The creature looked at her with its wide yellow eye. “My name was Lull.”
“Then Lull, we are leaving this place. The rusted prison and this dungeon soon after...”
Helesys had meant to continue the statement, but the creature’s mouth opened wide and curved into a smile filled with hundreds of crooked needle-thin teeth.
“What is the matter?” she asked, metal fingers bristling in anticipation.
“You will try to leave. You may even make it far, but you will find no exit. No means of escape—”
“I’ve heard enough of this,” Taunauk said. “I am leaving.”
Taunauk’s weight shifted and the rusted floor creaked ever so slightly. Lull’s fingers rose and fell upon the bar. “I will see you again,” it said. Then it reached out slowly for Helesys, reaching toward her right arm. It would be an easy thing for Lull to grab her.
Helesys’s wand-arm whirred to life as the thin, gnarled fingers grew close, as if it sensed the approaching danger. It would be an easy thing to destroy the creature. A single blast had decimated the fishman-weaver. One this close would leave nothing left of pitiful Lull.
The elf whispered, “Don’t make me—”
—Lull gasped as light spilled across the twisted hall. Taunauk had uncovered the torch and waved it near the bars. Scattered light fell across the thin, scaly demon.

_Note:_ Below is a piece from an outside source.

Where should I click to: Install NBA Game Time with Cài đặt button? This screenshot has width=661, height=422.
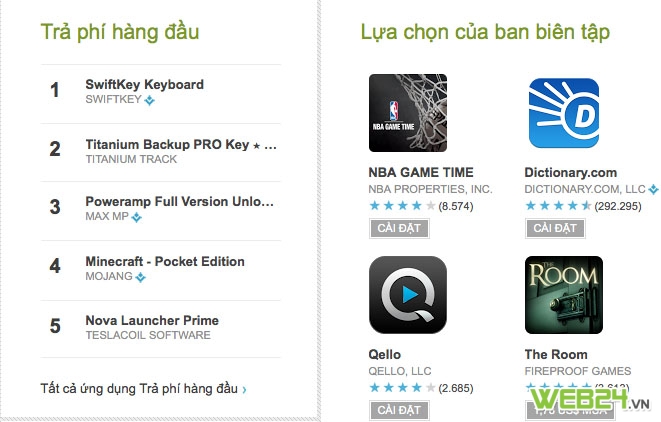[x=399, y=228]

“Be gone, creature. Trouble us no more,” the barbarian growled.
In a moment, Lull had scurried another row away and whispered, “Sometimes I’m here… Sometimes I’m somewhere else. But you will see me again.” The single yellow eye blinked and was gone. Lull’s scurrying footsteps disappeared across the rusted prison.
~
Minutes passed with nothing but the occasional groan of the prison beneath their feet. Helesys continued looking back over her shoulder and even holding her breath until she was absolutely sure they weren’t being followed.
Soft green light began to break through the prison. Helesys thought that maybe—somehow—they had reached the surface. That moonlight was washing through the twisted metal, giving it an underwater glow.
Instead she found moss.
Gently glowing moss-lined stretches of the walls and bars, muting and drowning out the orange rust that she had grown accustomed to. It would have been beautiful, except that now she was overcome by stillness. Without the threat of Lull or the floating squids, the prison was utterly empty.

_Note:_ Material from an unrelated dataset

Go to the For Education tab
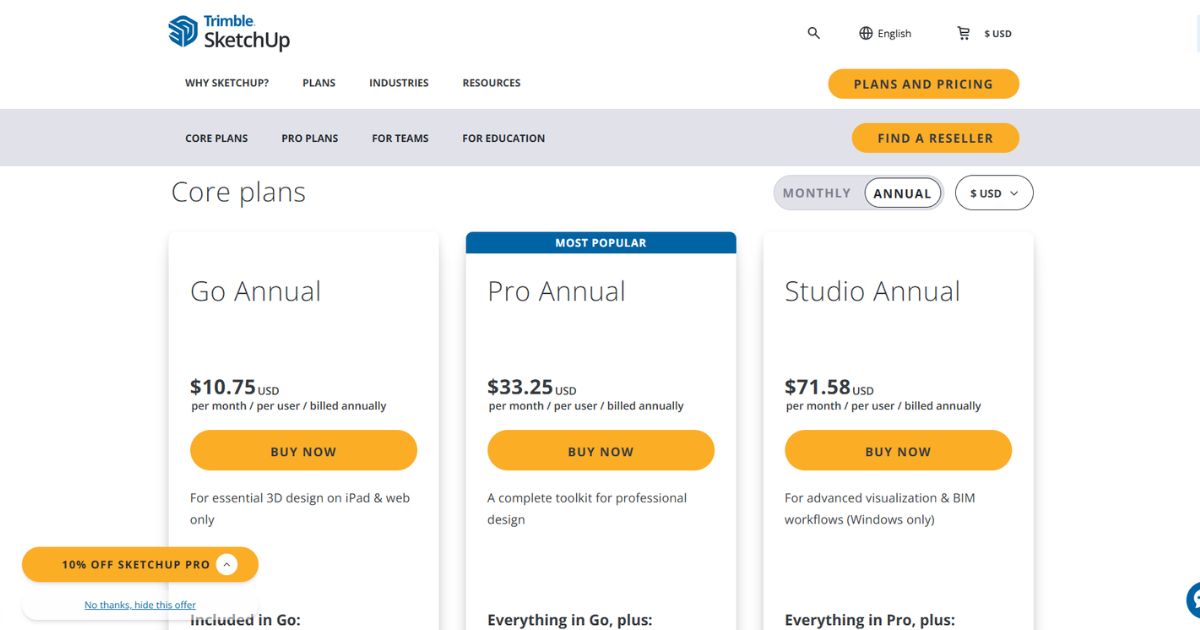Image resolution: width=1200 pixels, height=630 pixels. [503, 138]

Helesys found herself desperate to fill the void. “You didn’t have to be so short with Lull.”
Taunauk sighed. “That creature is not to be trusted.”
“That was plain to see, but we could have gotten information from it.”

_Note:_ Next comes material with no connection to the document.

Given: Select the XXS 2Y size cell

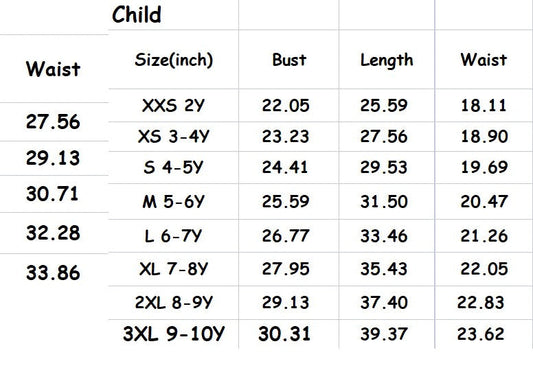Looking at the screenshot, I should tap(173, 105).
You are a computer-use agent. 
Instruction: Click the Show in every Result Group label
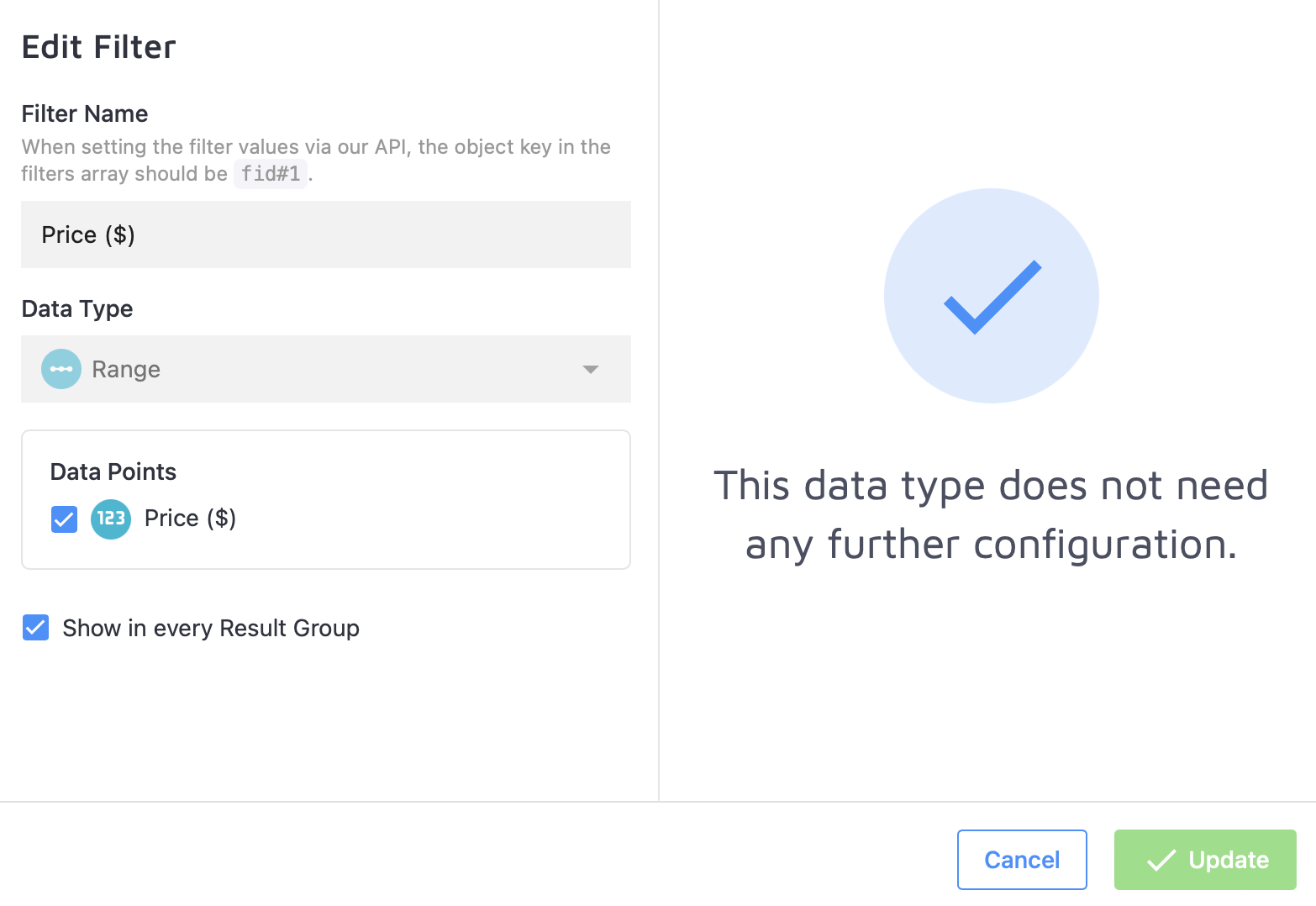pyautogui.click(x=211, y=629)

“Twisted words from a twisted creature.”
“My point still stands,” the weaver replied.
“Animals do not think like us. It is a mistake to think so. Deadly mistake.”
“Did Lull seem like an animal to you?”
“...No.”
“Nor to I,” Helesys replied. “It seemed like a Terran or a twisted version of one.”
“It is no matter.”
“Of course it is. If Lull is really a Terran, then it could be of help to us. Perhaps it could tell us about this blasted place.”
“It is not to be trusted,” the barbarian repeated. “The most dangerous creatures are the ones that can talk.”
“What about those that refuse to talk?”